Katıldığı toplantılarda “Majesteleri” unvanıyla ağırlanan Rızâ Pehlevî, anlaşılan o ki, İran’ın ve İran halkının kendisini hasretle beklediğini zannediyor. Ancak dedesi Rızâ Şah ve babası Muhammed Rızâ Pehlevî’nin sıradan halka uyguladığı baskılar ve imza attığı suçlar İranlıların şuur altında o kadar taze ki, bir avuç tuzu kuru İranlı seküler hariç, insanların 1979 öncesini özlediğini düşünmek zor. İran’da bugünkü mevcut yönetimi, Pehlevî saltanatında işlenen korkunç insan hakkı ihlalleri ve halka reva görülen zulmün meydana getirdiği öfke doğurdu. İranlılar, “molla” yönetiminden ne kadar şikâyet ederlerse etsinler, eski rejimin geri gelmesini isteyecek kadar balık hafızalı değiller.
Rızâ Pehlevî’nin 4,5 dakikalık konuşmasının Batı medyasında meydana getirdiği heyecan dalgasının da gösterdiği gibi, İran’a dışarıdan bakanların, İran’da değişimin an meselesi olduğu şeklinde bir yanılgıya sıklıkla sürüklendiği görülüyor. Hatta “rejim muhalifi ılımlı” kadroların tamamen Batı yanlısı bir yönetim sergileyecekleri yönünde tuhaf ve nahif beklentilere de şahit olunuyor. Oysa Âyetullah Humeynî’nin attığı ideolojik temeller üzerinde şekillenen bugünkü İran devlet organizasyonu, 1979’dan günümüze -hem içeride hem dışarıda- kendi insan tipini üretmeyi başardı. Suriye, Irak, Yemen, Lübnan, Nijerya gibi coğrafyalarda Şiîlik üzerinden çok ciddi bir taban oluşturdu. Dünya sistemiyle aşk-nefret ilişkisi içinde, halkına siyasal bir bilinç kazandırdı. Azınlık bir mezhebi mensuplarına “ana akım” gibi benimsetti, tarihteki ihtilafları yeniden kaşıyarak ve kanırtarak etrafına aşılmaz bir zırh ördü. Kadîm Selçuklu mirasının üzerini bile kalın bir Fars perdesiyle örten İran devlet aklı, halktan tamamen kopuk sefih ve seküler bir rejimin izlerini silmekte elbette zorlanmayacaktı.
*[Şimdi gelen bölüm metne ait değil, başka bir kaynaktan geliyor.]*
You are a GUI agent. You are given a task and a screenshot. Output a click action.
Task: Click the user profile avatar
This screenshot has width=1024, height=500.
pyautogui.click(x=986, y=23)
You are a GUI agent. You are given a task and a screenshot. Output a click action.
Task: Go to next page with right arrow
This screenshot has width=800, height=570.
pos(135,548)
Tavrı “Aç tavuk, kendini buğday ambarında zannedermiş” sözünü hatırlatan Rızâ Pehlevî’nin hesaba katmadığı bir nokta daha var üstelik:
Devrik Şah Muhammed Rızâ Pehlevî, yanında karısı Farah ve çocukları Rızâ, Farahnaz, Alirızâ ve Leylâ ile birlikte 16 Ocak 1979 günü İran’dan apar topar kaçarken, tonlarca altın, nakit para, mücevher ve kıymetli eşyayı da beraberinde götürdü. İran halkından çalınan bu millî servet sayesinde, Şah’ın aile fertleri ABD, Fransa ve İngiltere’de hâlâ müreffeh biçimde yaşıyor. 1925-1979 arasında Pehlevî hanedanının ikamet ettiği şatafatlı saraylar, bugün müze olarak ziyarete açık İran’da. Halk akın akın buraları ziyaret ederek, kendileri sürünürken Şah ve ailesinin nasıl safa sürdüğünü tekrar tekrar hatırlıyor.
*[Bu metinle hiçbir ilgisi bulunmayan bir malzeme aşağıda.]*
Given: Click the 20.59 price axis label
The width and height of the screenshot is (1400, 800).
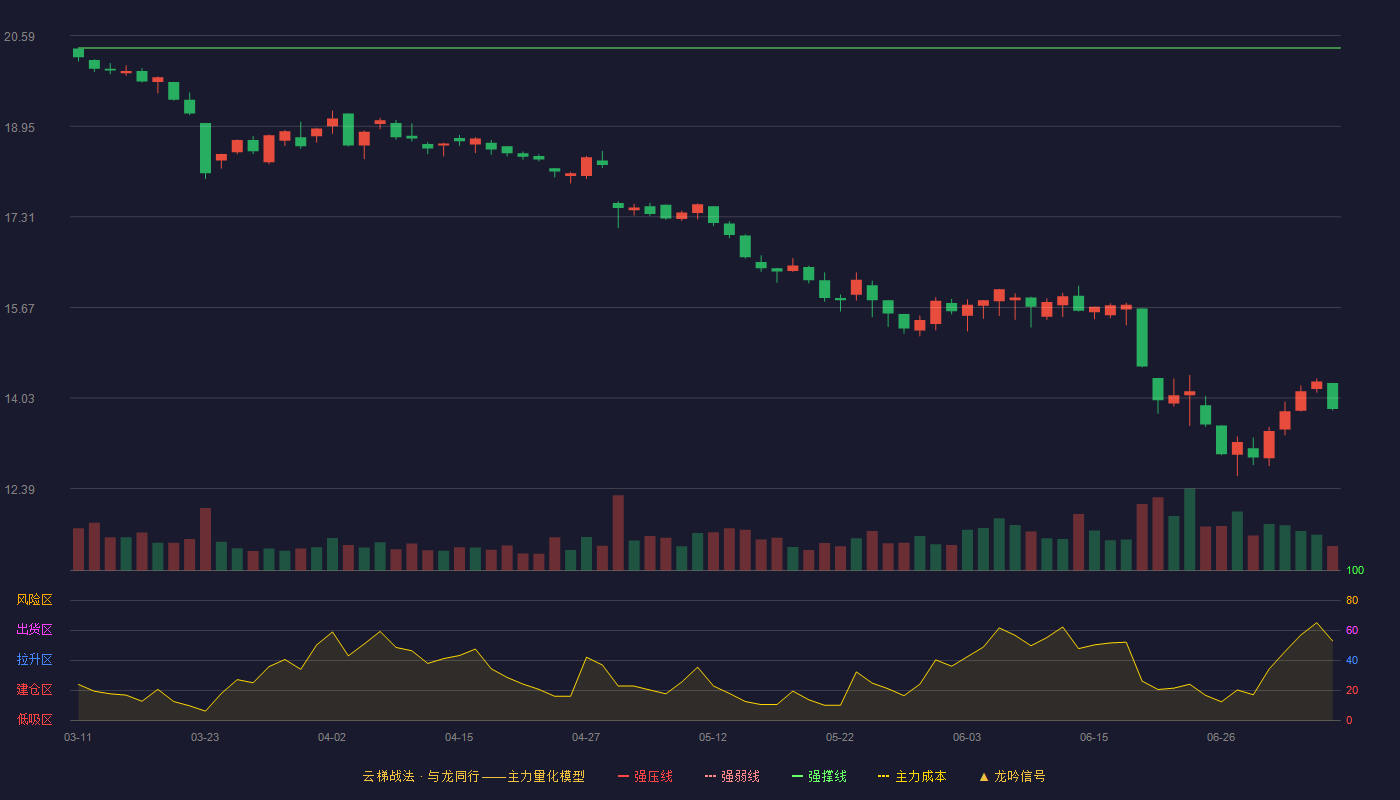Looking at the screenshot, I should click(x=19, y=37).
Her kriz döneminde kafasını çıkararak “Göreve hazırım” konuşmaları yapan Rızâ Pehlevî, iktidarı boyunca babasını kollayan Batı’nın, devrildikten sonra Şah’a nasıl bütün kapıları kapattığını da unutmuş görünüyor. “Majesteleri” bu haliyle, “ibret” kavramının canlı bir timsaline dönüşüyor.